Su descripción de México se basa en sensaciones y sentimientos, más que en recreaciones fidedignas. Quiere así describir “ese prisma de locura, de guacamole que es el país. México es un mosaico de contradicciones, de belleza, de comida, de música, de vitalidad, de color, y de muerte y de impunidad. De violencia y de narcotráfico. De invasión ideológica colonial. Un país complejo, conquistado, mestizo, clasista, gastronómico, artístico, vital… México es un estado mental muy cabrón. Es uno de los países más ricos y complejos. Un país que no lo puedes abordar fácilmente, no hay una conclusión y además está en total transformación. Es un país con mucha juventud y que está en un cambio constante, una evolución e involución casi al mismo tiempo. Es como una tuerca que está rozándose todo el rato. Entonces eso me encanta y me asusta mucho. Es casi indescriptible. Creo que trato de exponerlo de alguna forma en la película, en donde hay ese retrato de una ciudad en donde todo puede pasar y todo convive, desde una fiesta como la del California Dancing Club, hasta la desolación y lo que se siente en las sombras, que las sientes en las calles. Eso es un poco lo que quise plasmar, como sueño o pesadilla, lo que siento por mi país”.
Tras su paso por Venecia, las críticas estuvieron divididas entre los que consideraban que era una obra maestra y los que creían que era un ejercicio ególatra más pendiente de la forma que del fondo. Algunos comentarios atacaron de forma personal al director, que contraatacó diciendo que eran manifestaciones racistas. Iñárritu no se posiciona contra la crítica, la califica como “importante” y cree que debe existir. Considera, además, que “la indiferencia para un cineasta es el peor de los castigos y una película que gusta a todo el mundo es sospechosa”, pero también tiene claro que lo que no comparte es “la desacreditación o el ataque personal”. “¿Desde dónde puedes construir un argumento?, ¿desde la autoridad con un ataque personal o suponiendo la intención de la obra?”, se pregunta el mexicano.
Esos ataques personales pueden, considera, “crear la posibilidad a los jóvenes cineastas de que tengan un miedo de poder expresar personalmente lo que sienten”. “Esta película no reafirma las convenciones, las rompe, y eso siempre incomoda e irrita, y lo entiendo. Está bien que sea provocador, que sea incómodo A veces el cine debe ser así también, no solamente un contenido, un producto de consumo cómodo, entendible. Está bien que sea incómodo, incluso que sea aburrido también. Eso hay que permitírselo al cine”, asegura.

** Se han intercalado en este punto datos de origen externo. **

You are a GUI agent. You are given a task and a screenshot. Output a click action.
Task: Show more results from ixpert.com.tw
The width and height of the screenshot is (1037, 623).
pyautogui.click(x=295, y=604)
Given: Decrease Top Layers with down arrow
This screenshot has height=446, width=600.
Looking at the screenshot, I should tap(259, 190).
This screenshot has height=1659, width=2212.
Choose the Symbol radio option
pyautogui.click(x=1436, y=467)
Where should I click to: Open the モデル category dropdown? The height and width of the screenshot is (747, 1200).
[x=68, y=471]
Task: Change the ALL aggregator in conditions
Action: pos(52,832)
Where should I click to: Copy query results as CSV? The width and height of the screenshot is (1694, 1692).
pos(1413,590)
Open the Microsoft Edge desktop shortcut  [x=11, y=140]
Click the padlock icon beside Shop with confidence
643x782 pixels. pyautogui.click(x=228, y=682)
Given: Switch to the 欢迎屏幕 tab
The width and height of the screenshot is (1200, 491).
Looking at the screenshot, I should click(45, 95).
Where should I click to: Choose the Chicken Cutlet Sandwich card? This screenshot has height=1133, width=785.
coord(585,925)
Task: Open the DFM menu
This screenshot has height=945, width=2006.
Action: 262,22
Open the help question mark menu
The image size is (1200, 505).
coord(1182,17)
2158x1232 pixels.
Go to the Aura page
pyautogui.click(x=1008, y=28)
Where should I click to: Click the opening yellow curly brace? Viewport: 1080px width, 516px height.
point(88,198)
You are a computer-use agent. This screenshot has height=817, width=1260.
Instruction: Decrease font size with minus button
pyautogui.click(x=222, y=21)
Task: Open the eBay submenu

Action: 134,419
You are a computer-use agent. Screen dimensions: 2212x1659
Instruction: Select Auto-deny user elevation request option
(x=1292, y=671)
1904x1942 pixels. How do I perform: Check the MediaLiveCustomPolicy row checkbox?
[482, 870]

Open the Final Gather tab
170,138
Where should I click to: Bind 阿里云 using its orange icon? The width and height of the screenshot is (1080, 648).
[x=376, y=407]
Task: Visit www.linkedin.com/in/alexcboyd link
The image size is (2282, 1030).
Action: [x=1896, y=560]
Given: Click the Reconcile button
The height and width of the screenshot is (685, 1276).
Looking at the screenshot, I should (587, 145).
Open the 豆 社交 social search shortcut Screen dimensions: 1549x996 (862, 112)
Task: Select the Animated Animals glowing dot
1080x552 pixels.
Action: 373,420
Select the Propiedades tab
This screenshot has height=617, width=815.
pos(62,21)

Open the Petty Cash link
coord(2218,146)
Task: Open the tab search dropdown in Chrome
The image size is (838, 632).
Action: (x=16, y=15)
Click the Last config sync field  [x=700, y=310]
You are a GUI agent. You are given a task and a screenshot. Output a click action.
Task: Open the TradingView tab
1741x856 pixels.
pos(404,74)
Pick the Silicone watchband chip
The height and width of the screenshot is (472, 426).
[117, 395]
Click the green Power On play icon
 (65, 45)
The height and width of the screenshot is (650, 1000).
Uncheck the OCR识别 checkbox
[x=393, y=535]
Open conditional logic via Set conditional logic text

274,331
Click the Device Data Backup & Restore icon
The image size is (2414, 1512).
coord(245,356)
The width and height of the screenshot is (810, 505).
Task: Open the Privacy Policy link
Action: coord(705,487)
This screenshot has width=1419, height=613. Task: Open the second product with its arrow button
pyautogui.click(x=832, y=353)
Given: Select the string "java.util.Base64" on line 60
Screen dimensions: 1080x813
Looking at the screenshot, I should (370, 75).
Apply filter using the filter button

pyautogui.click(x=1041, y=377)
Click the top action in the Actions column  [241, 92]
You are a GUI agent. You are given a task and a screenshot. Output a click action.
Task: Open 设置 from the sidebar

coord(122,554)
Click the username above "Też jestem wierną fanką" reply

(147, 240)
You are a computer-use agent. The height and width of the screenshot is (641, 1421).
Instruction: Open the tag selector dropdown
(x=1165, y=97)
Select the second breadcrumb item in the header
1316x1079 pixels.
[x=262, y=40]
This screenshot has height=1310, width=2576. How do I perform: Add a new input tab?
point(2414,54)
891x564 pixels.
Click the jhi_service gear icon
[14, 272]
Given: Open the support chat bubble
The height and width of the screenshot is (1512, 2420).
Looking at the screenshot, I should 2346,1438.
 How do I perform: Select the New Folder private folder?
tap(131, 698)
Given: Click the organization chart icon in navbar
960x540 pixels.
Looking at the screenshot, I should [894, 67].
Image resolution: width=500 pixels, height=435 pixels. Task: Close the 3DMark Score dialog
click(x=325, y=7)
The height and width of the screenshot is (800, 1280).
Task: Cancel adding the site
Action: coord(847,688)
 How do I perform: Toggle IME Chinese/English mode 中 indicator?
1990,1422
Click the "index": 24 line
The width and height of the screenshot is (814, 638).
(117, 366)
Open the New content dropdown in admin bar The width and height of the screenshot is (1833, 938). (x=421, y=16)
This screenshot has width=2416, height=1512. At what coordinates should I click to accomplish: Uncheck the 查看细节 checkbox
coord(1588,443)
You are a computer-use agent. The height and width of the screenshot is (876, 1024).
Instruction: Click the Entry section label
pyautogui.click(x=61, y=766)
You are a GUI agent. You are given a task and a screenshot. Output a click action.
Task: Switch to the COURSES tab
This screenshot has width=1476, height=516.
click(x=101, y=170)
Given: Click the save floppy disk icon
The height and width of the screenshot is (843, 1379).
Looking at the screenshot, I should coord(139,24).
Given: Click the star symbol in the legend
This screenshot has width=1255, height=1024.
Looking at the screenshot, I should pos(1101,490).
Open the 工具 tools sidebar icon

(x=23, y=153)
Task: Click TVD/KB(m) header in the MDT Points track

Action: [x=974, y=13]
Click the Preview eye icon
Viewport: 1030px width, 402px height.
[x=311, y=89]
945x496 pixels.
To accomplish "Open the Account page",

Desde hace cuatro películas no lee las críticas. No hace sus obras para la crítica, sino “por una razón personal y para el público”. Lo hace “por salud mental” y porque es importante para mantener intacto su “espacio de creación”. Las críticas a Bardo creen que son más por una cuestión sobre las intenciones del filme que por la película en sí: “Eso me parece que no tiene cabida y me parece un riesgo en general el ejercicio de la crítica, porque es como una amputación en donde todos podemos salir lisiados culturalmente si no nos atrevemos a hablar desde donde sabemos, desde nuestra persona, porque entonces empezamos a hacer productos de encargo, de adaptaciones, de novelas o de cosas. En lo que hacemos hay un riesgo muy alto implícito, no hay recetas”. Siempre supo que Bardo era un riesgo, y no la hizo para “recibir aplausos”, sino porque necesitaba contar su historia como emigrado que sigue sin encontrar su lugar.